● A series of rows
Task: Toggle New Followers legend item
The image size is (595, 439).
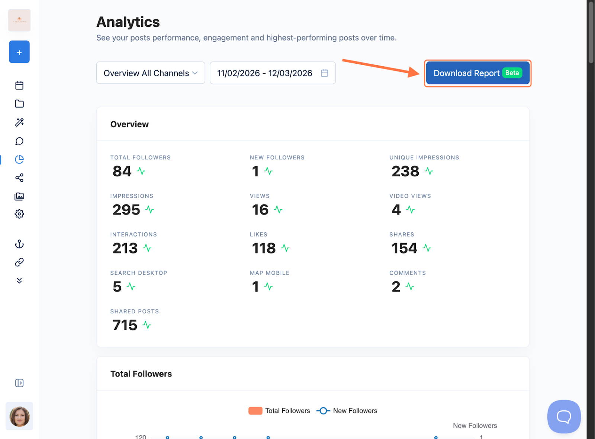Action: (x=347, y=411)
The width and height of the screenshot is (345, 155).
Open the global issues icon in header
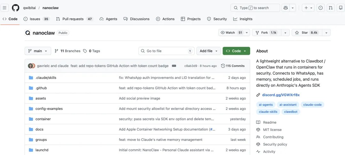[x=321, y=8]
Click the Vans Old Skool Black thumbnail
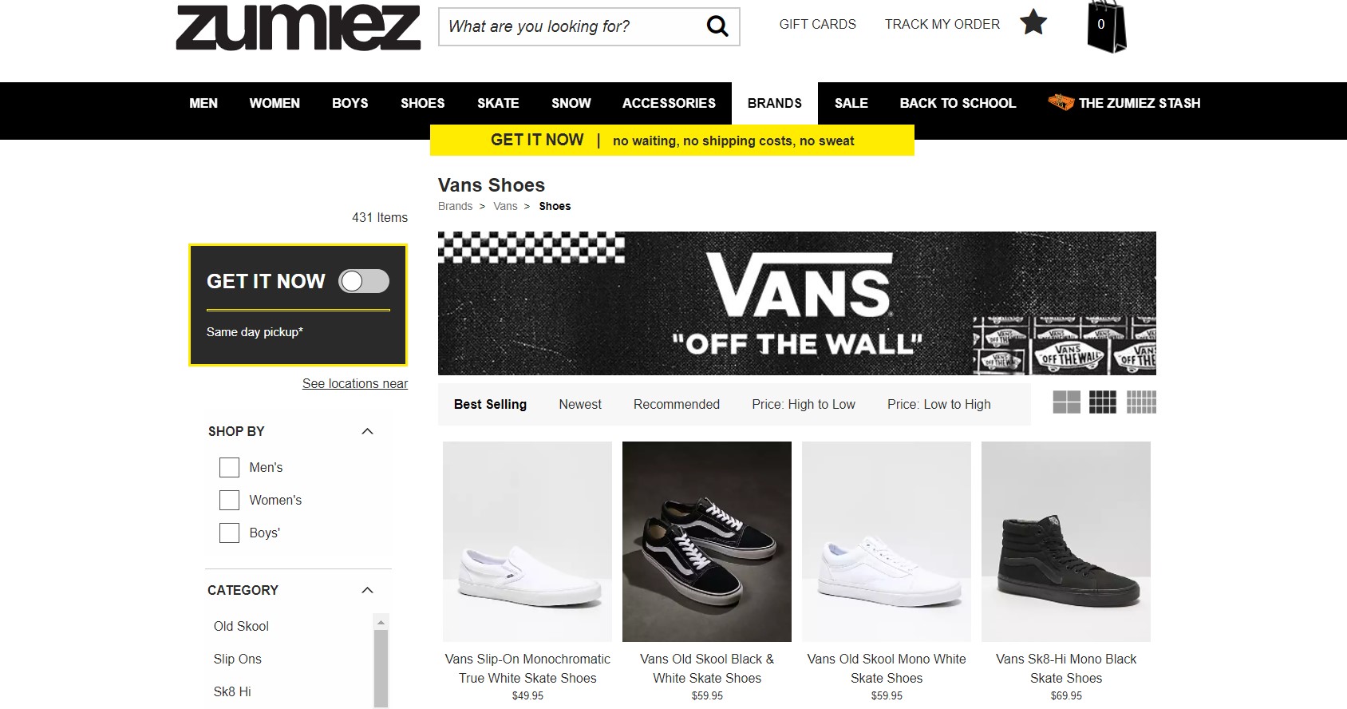This screenshot has width=1347, height=709. [x=706, y=541]
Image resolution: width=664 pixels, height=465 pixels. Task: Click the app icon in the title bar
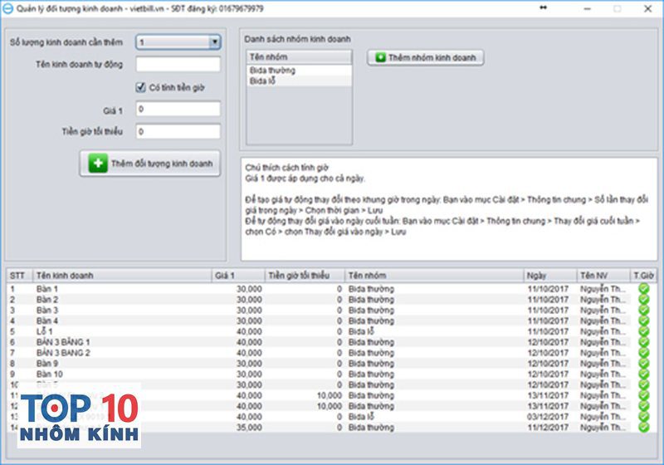(8, 8)
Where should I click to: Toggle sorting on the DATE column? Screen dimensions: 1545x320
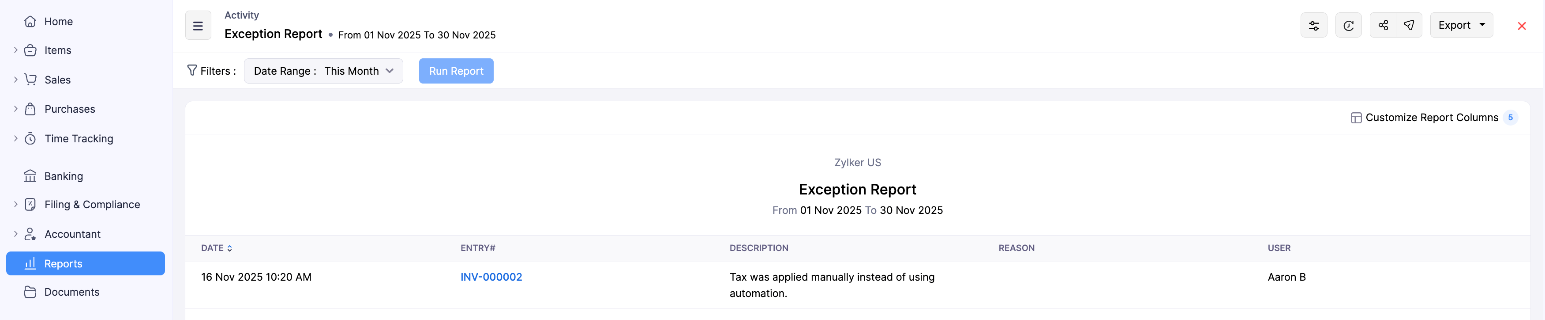pos(216,248)
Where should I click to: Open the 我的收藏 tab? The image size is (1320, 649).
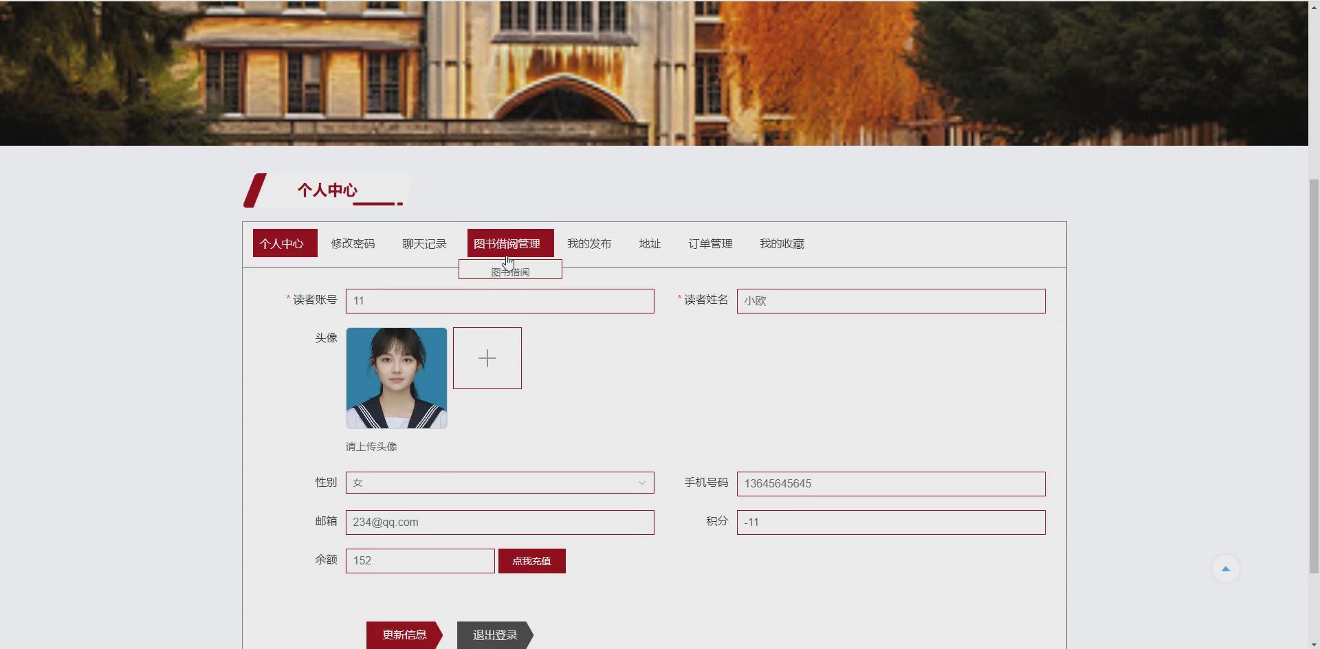pos(782,243)
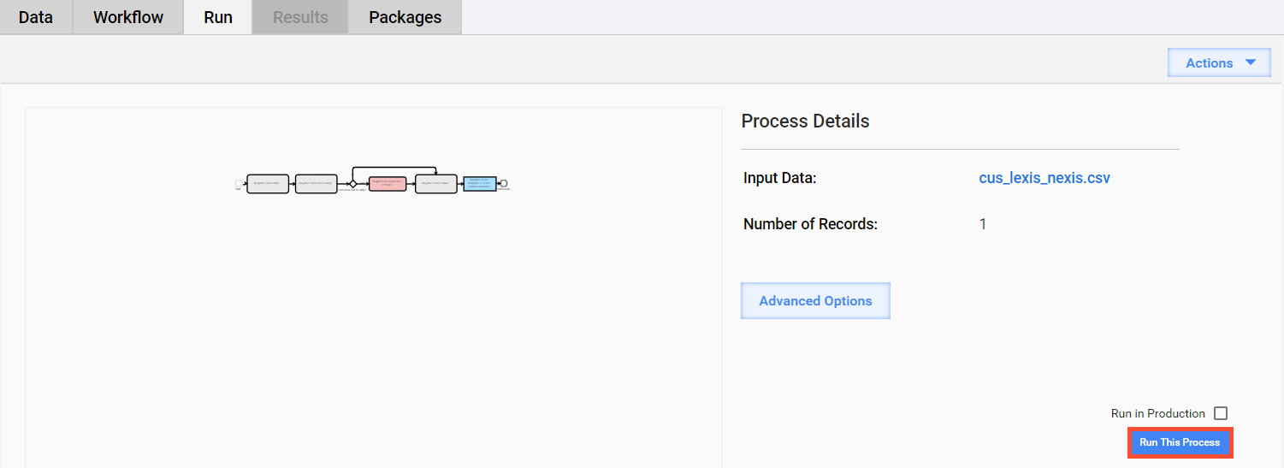Select the gray output node after pink node
The height and width of the screenshot is (468, 1284).
pos(436,184)
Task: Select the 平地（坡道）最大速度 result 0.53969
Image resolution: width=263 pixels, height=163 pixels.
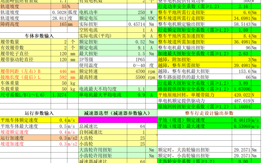Action: tap(242, 126)
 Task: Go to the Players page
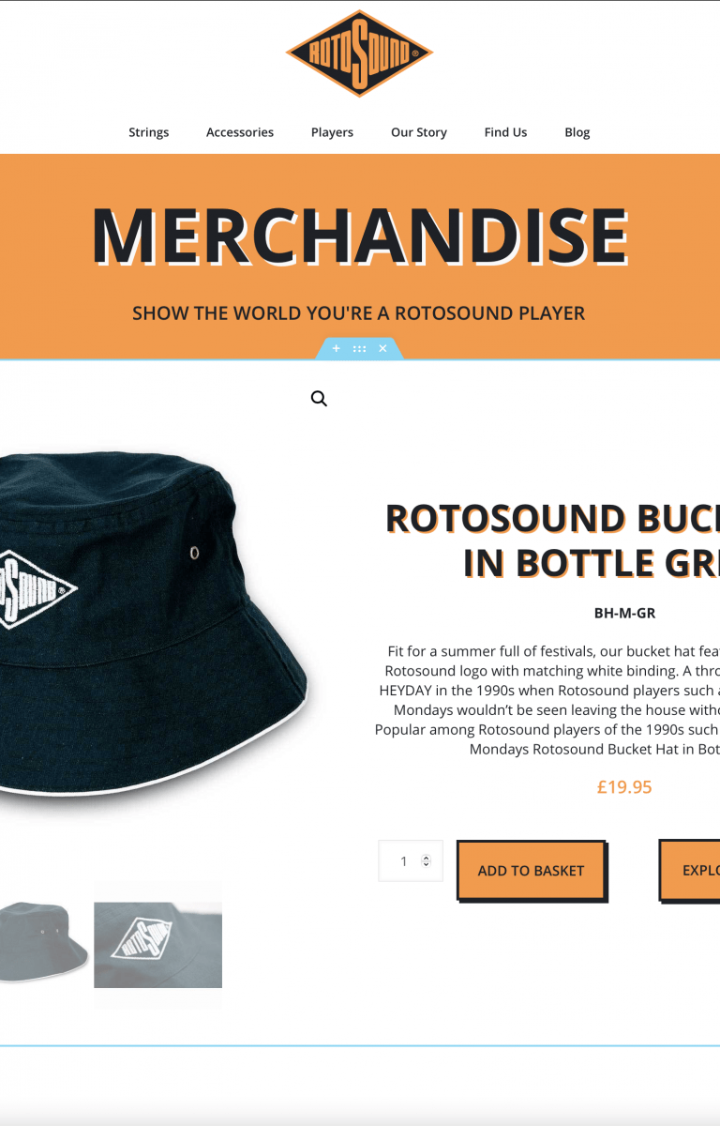pyautogui.click(x=332, y=132)
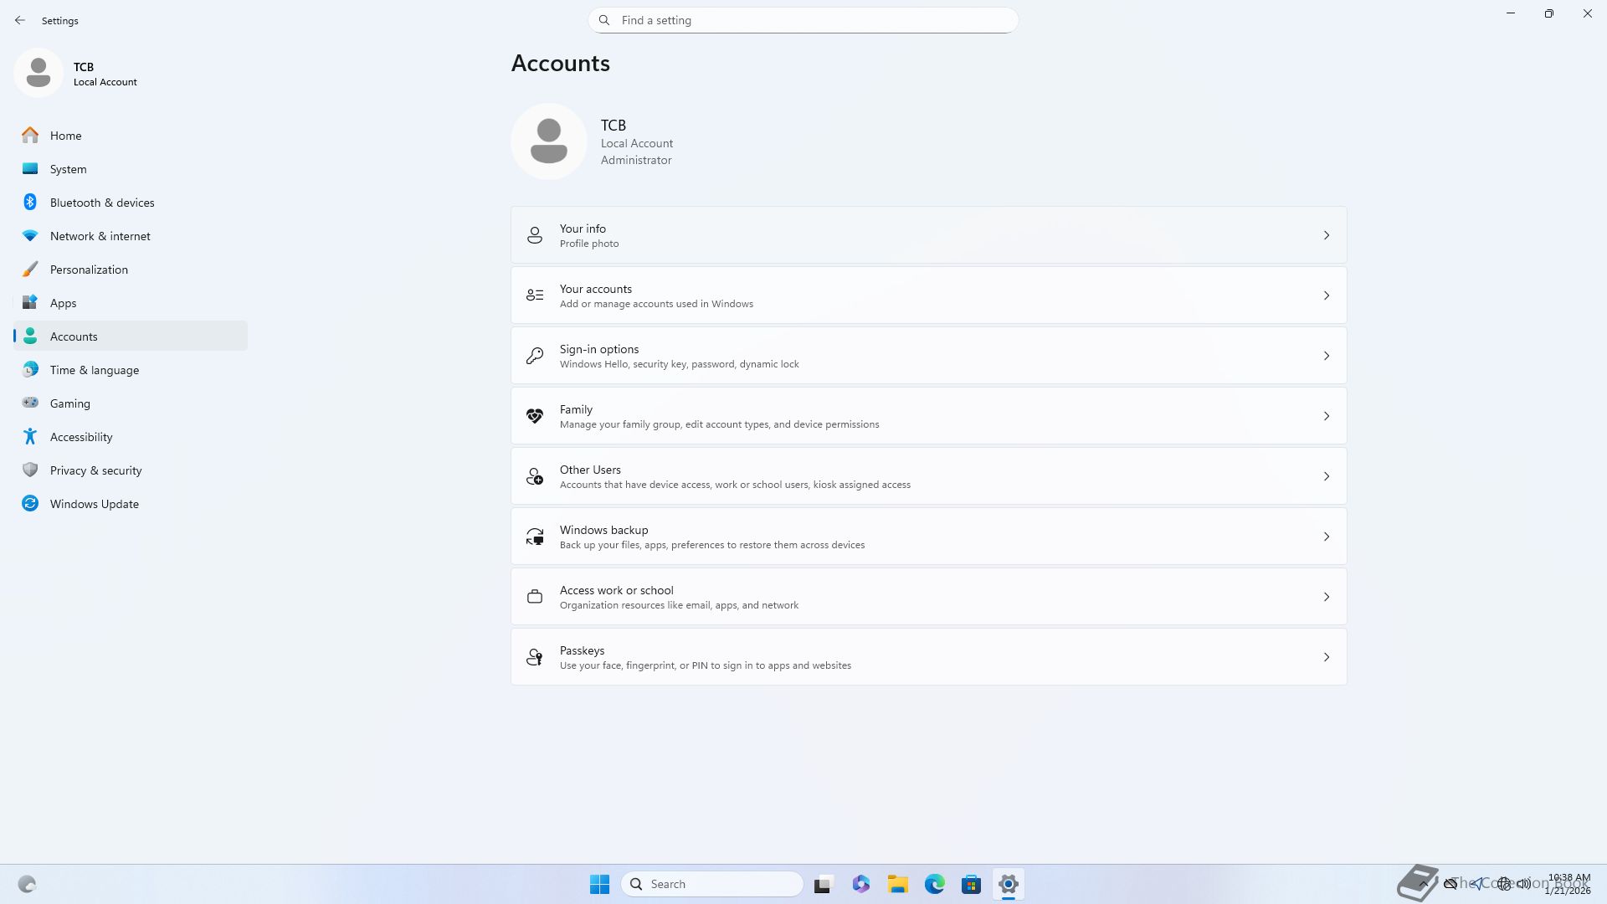Open Gaming settings in sidebar

click(69, 403)
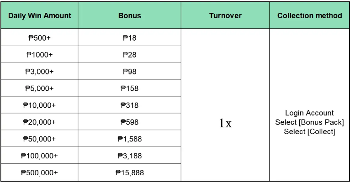Click the Bonus column header

(x=129, y=16)
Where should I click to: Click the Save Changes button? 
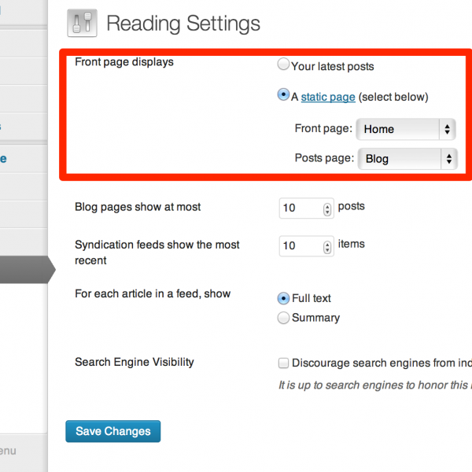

● SET TASK
Extract every row above word for word, leaving out the pictures.

● THE RESULT
Task: Toggle New Followers legend item
The image size is (595, 439).
Action: (x=347, y=411)
The width and height of the screenshot is (345, 155).
Open the global issues icon in header
[x=321, y=8]
Click the Vans Old Skool Black thumbnail
This screenshot has width=1347, height=709. [x=706, y=541]
Image resolution: width=664 pixels, height=465 pixels. Task: Click the app icon in the title bar
(8, 8)
Where should I click to: Toggle sorting on the DATE column? Screen dimensions: 1545x320
pos(216,248)
Where should I click to: Open the 我的收藏 tab? The image size is (1320, 649).
pos(782,243)
Select the gray output node after pink node
The height and width of the screenshot is (468, 1284).
pos(436,184)
Task: Select the 平地（坡道）最大速度 result 0.53969
Image resolution: width=263 pixels, height=163 pixels.
Action: tap(242, 126)
 Task: Go to the Players page
pyautogui.click(x=332, y=132)
Open Gaming settings in sidebar

click(69, 403)
Click the Bonus column header

(x=129, y=16)
Where should I click to: Click the Save Changes button? 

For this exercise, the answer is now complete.